> Given task: Rewrite the records, starting at the first line and ending at the line that contains "[x=614, y=474]", with "banner" switched to "advertisement" and everything else left unchanged.

[start of Extracted records]

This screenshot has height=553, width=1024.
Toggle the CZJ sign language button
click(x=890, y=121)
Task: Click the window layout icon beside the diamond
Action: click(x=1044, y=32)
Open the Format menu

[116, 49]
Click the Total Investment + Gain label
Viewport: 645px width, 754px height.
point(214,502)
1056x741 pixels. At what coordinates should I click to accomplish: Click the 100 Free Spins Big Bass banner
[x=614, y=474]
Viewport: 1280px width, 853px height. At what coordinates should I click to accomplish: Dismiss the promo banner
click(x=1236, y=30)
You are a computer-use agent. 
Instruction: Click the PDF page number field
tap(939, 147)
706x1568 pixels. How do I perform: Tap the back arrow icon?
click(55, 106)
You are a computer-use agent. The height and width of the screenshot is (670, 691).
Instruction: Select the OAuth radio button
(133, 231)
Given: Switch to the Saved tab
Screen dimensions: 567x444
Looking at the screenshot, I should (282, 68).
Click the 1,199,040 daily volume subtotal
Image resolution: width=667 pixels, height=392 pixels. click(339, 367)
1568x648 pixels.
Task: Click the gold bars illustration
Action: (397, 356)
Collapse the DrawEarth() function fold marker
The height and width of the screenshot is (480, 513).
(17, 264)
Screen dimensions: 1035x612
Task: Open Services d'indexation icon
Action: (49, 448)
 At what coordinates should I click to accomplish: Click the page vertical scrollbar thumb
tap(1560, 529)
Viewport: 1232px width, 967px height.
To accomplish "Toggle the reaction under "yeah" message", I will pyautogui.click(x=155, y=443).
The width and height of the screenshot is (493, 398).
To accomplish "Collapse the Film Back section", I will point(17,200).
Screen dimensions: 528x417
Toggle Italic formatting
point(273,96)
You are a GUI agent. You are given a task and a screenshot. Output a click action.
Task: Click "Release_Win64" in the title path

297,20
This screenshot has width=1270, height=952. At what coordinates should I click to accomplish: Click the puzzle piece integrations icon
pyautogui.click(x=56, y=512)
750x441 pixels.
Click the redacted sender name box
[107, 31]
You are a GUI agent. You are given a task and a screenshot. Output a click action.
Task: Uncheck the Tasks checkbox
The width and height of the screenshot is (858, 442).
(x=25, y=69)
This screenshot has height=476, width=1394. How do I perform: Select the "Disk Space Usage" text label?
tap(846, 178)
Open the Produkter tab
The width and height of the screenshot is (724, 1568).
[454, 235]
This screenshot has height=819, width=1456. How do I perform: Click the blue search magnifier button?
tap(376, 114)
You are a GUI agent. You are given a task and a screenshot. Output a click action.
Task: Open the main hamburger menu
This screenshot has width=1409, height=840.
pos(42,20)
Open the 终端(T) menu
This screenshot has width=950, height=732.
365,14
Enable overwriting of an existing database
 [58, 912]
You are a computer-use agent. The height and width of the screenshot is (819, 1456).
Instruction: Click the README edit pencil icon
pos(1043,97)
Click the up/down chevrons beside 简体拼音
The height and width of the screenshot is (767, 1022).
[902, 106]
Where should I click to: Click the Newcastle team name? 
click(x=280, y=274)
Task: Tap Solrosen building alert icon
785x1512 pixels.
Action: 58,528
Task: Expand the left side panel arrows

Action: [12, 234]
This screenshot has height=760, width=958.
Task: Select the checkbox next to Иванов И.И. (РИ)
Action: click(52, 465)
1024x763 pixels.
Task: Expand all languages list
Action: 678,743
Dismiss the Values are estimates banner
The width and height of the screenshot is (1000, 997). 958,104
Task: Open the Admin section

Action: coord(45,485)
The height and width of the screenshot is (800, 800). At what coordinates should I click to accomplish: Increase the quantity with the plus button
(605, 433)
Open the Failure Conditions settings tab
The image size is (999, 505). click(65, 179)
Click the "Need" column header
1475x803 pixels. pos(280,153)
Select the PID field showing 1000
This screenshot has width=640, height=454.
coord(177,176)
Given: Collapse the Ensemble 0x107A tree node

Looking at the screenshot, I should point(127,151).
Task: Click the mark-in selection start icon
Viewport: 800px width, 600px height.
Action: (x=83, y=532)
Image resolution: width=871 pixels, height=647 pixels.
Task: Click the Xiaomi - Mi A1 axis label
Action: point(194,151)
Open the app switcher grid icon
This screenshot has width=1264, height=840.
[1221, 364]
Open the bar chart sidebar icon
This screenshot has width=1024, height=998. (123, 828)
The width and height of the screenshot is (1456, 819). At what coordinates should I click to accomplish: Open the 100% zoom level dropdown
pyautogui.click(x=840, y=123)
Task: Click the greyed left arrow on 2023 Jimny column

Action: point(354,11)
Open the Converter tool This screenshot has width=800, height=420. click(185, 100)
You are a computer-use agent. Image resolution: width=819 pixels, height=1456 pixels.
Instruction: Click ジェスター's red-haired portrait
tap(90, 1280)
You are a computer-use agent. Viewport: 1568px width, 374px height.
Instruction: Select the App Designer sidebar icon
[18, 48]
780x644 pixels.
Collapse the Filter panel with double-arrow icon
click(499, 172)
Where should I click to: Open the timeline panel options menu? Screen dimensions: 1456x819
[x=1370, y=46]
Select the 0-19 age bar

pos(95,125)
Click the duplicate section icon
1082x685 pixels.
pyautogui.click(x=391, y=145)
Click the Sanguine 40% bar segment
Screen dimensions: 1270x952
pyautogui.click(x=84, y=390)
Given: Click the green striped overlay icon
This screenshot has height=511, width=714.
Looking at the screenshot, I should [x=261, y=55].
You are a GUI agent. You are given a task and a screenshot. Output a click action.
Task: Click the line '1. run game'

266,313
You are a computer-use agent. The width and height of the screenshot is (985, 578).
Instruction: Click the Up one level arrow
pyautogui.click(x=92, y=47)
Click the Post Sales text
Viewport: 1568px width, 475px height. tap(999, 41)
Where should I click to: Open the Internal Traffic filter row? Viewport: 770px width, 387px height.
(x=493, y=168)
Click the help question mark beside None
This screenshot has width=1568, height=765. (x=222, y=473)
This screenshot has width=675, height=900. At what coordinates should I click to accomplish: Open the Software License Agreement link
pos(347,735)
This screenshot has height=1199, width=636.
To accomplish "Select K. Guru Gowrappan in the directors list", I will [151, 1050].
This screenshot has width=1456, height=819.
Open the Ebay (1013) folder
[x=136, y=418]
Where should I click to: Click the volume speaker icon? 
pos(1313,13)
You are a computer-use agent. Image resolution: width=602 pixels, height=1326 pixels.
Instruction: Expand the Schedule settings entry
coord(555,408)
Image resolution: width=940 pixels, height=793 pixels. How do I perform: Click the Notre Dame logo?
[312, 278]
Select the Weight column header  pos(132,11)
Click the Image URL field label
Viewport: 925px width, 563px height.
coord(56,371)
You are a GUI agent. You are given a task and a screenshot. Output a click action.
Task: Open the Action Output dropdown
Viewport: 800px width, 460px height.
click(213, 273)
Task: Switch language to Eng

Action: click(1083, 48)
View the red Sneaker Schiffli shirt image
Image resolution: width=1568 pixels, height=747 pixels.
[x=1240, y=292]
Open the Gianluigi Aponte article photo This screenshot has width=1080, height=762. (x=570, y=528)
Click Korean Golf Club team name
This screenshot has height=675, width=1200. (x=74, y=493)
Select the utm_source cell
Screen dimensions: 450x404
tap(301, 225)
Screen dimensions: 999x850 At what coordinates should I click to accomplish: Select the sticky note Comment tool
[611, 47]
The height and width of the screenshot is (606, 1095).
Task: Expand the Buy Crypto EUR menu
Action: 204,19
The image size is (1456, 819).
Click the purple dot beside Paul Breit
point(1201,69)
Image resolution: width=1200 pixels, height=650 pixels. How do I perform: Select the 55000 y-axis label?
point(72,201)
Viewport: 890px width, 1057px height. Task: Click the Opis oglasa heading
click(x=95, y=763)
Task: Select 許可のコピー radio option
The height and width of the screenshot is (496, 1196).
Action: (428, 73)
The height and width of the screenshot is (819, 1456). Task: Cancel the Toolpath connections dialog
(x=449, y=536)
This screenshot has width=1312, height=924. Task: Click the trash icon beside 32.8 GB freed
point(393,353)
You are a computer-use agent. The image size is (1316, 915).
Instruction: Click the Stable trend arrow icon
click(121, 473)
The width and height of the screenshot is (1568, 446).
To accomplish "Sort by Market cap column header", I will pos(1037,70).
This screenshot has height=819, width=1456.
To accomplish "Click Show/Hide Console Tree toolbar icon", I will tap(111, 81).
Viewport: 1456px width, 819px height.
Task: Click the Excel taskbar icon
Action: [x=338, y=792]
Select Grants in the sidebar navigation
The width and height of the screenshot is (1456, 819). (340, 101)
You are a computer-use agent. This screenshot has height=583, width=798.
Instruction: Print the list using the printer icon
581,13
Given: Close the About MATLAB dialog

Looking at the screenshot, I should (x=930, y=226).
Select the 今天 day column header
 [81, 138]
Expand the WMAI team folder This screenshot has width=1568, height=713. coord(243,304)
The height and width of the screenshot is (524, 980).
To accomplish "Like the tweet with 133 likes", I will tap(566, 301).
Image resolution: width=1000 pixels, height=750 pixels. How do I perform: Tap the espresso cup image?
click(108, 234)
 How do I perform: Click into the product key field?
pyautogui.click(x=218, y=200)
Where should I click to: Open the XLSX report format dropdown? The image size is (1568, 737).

[end of Extracted records]

> Correct output:
This screenshot has height=553, width=1024.
Toggle the CZJ sign language button
click(x=890, y=121)
Task: Click the window layout icon beside the diamond
Action: click(x=1044, y=32)
Open the Format menu

[116, 49]
Click the Total Investment + Gain label
Viewport: 645px width, 754px height.
point(214,502)
1056x741 pixels. At what coordinates should I click to accomplish: Click the 100 Free Spins Big Bass advertisement
[x=614, y=474]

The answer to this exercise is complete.